Task item - In your copy, set down the entries exactly and exclude the pictures.

═══ Data for this exercise ═══

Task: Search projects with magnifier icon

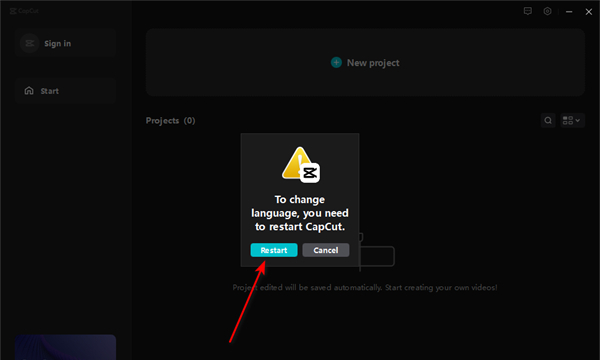Action: (x=548, y=121)
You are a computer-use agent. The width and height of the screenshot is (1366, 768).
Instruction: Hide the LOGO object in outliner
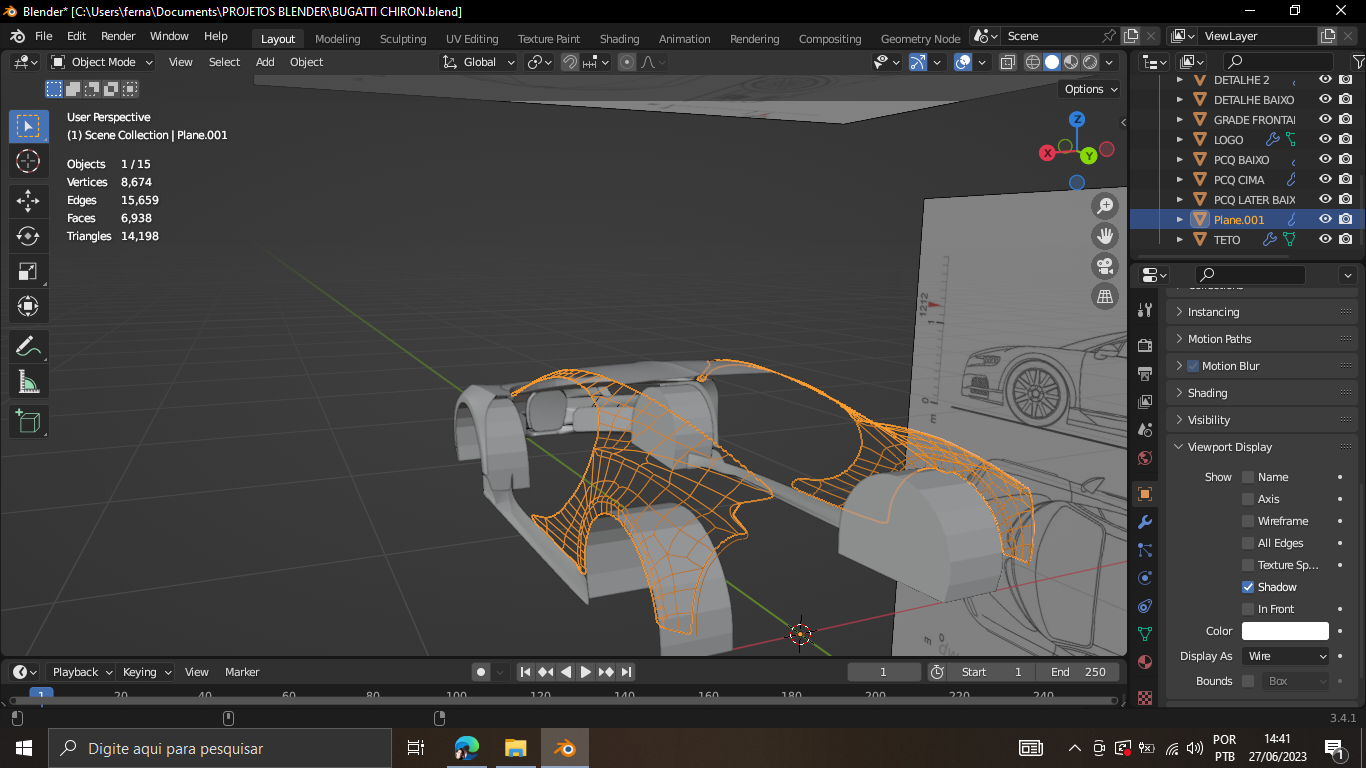(x=1325, y=140)
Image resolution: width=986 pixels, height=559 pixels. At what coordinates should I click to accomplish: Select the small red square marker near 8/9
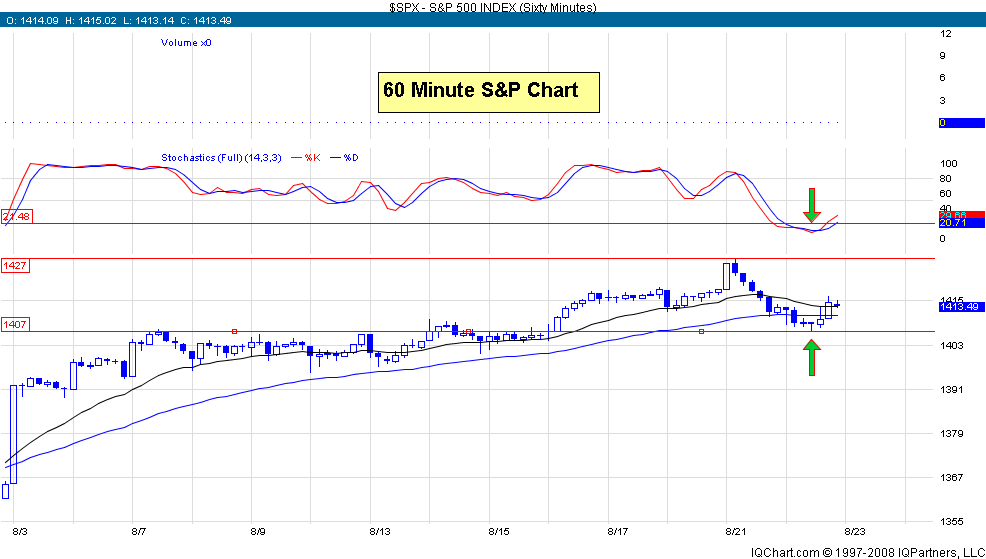pos(234,331)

═══

Exercise response -
Task: Search projects with magnifier icon

Action: (x=548, y=121)
You are a computer-use agent. The width and height of the screenshot is (1366, 768).
Instruction: Hide the LOGO object in outliner
(x=1325, y=140)
Image resolution: width=986 pixels, height=559 pixels. At what coordinates should I click to accomplish: Select the small red square marker near 8/9
pos(234,331)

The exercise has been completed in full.